#### Entries
Begin
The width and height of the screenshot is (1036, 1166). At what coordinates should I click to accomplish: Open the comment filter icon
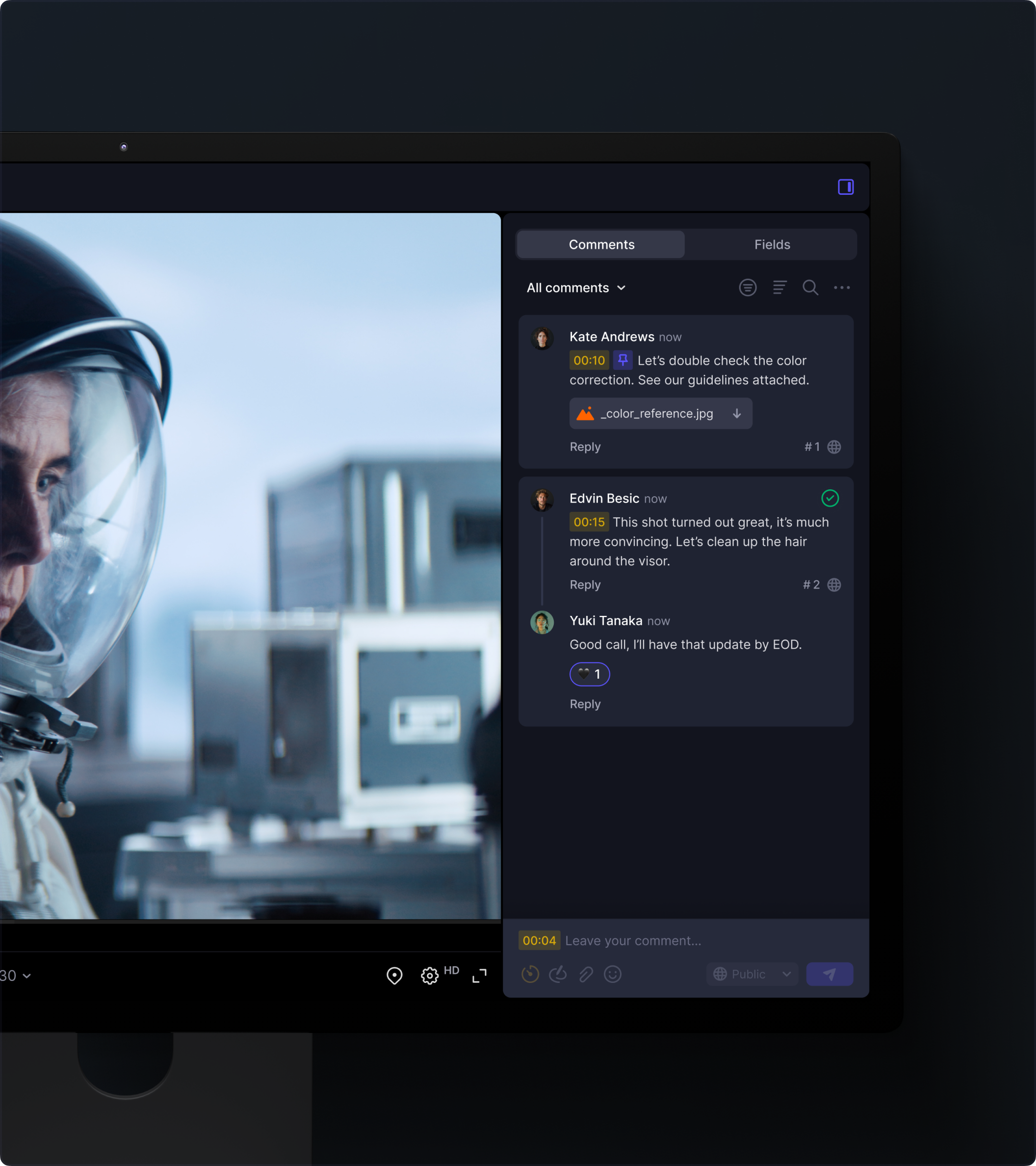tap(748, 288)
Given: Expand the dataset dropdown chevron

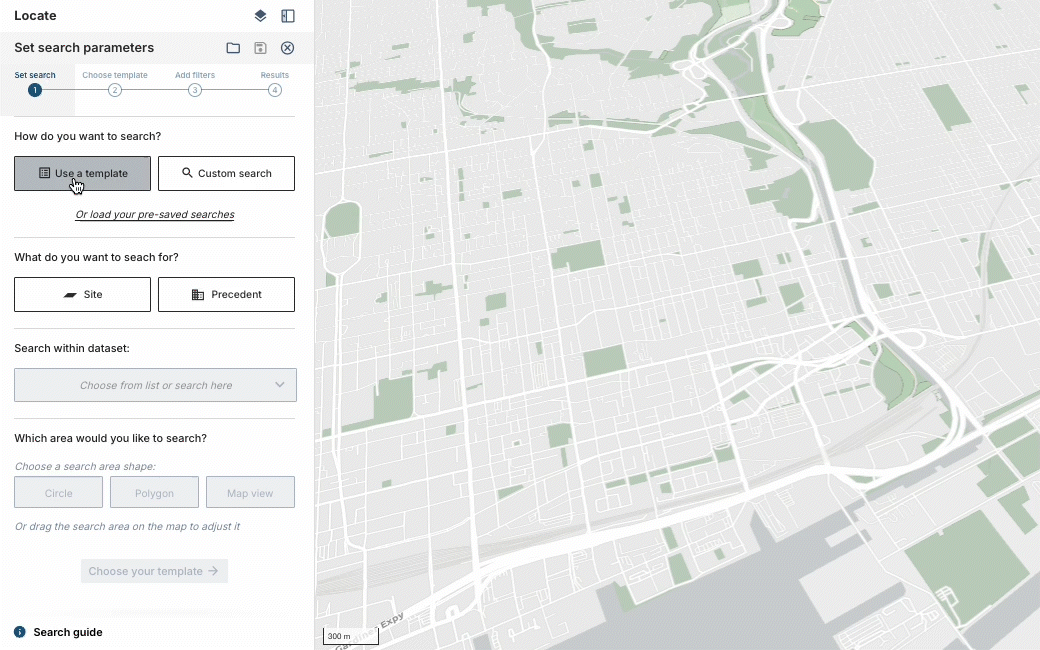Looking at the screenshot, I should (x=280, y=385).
End
Begin
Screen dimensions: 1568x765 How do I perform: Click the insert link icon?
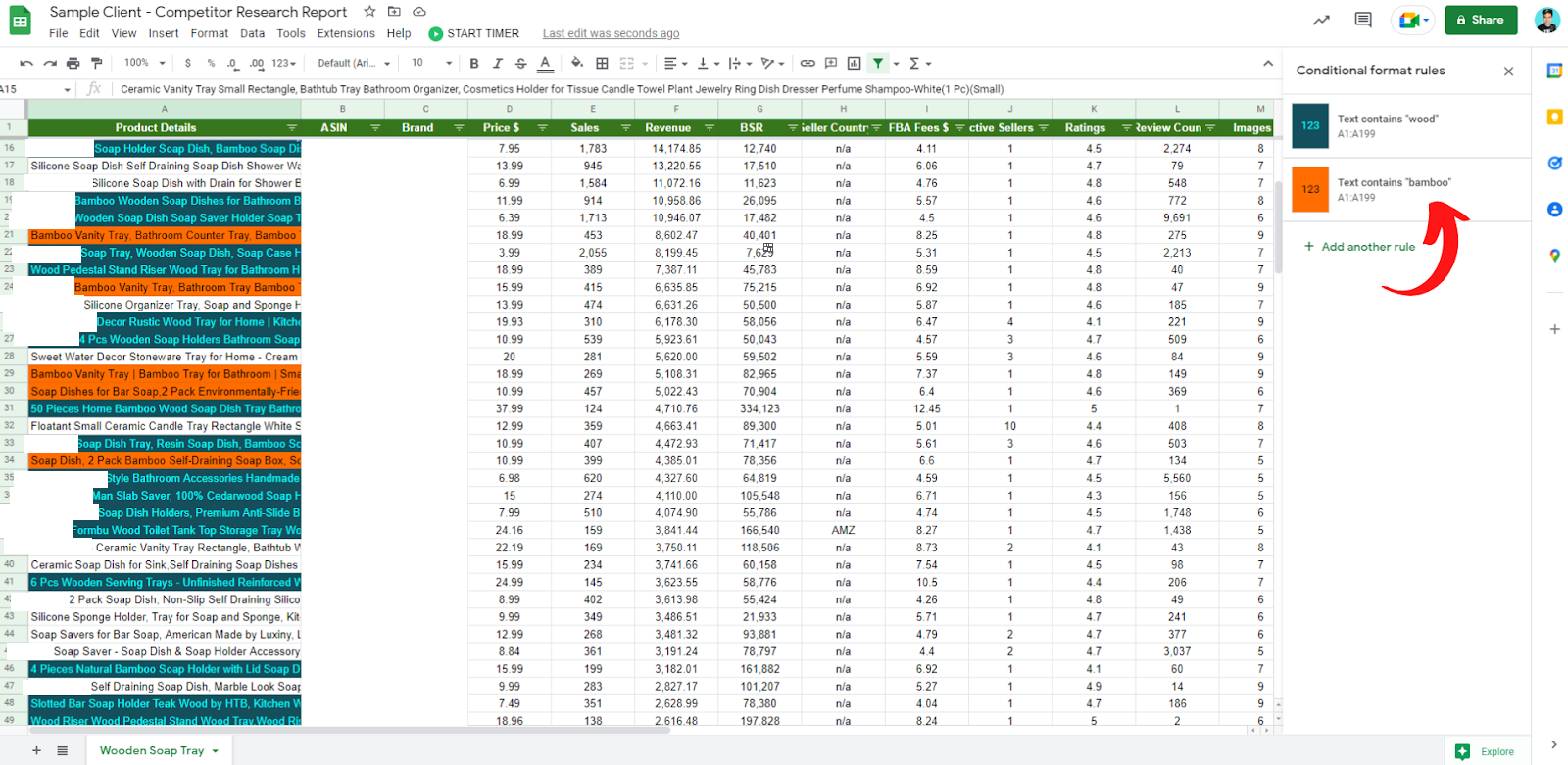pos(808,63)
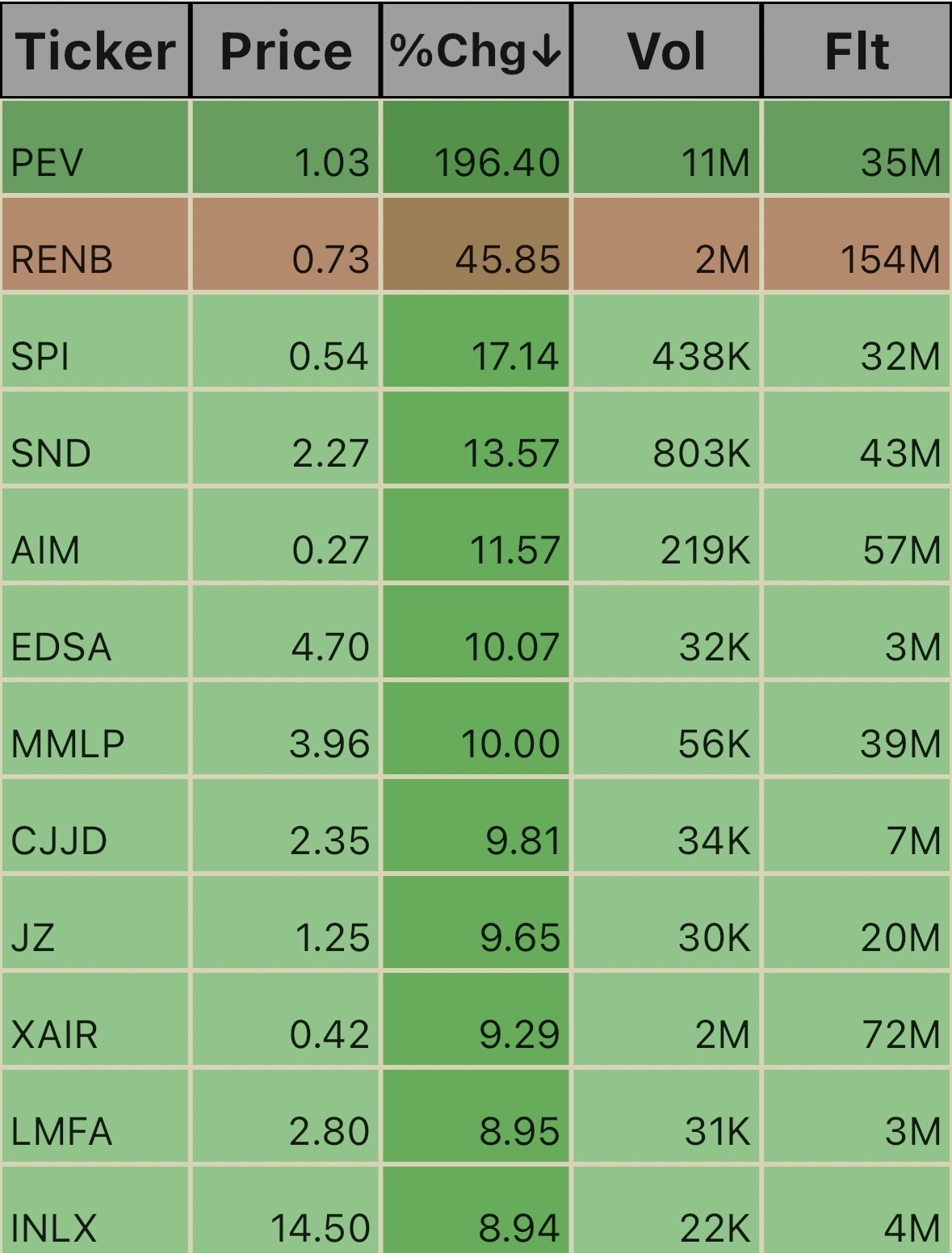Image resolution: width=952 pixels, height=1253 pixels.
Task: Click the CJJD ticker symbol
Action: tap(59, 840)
End
#### Exercise prompt
Convert the material starting at the line that contains "The width and" and ending at the line that contains "Looking at the" into a two-column CSV with the headers instruction and reply. Give one row for each thing asked and its answer, put every field in quotes with line breaks turned into spaces, and leave the pictures out.

#### Exercise solution
instruction,reply
"The width and height of the screenshot is (1036, 1166). At what coordinates should I click to accomplish: Open the comment filter icon","tap(748, 288)"
"Given: Expand the dataset dropdown chevron","Looking at the screenshot, I should (x=280, y=385)."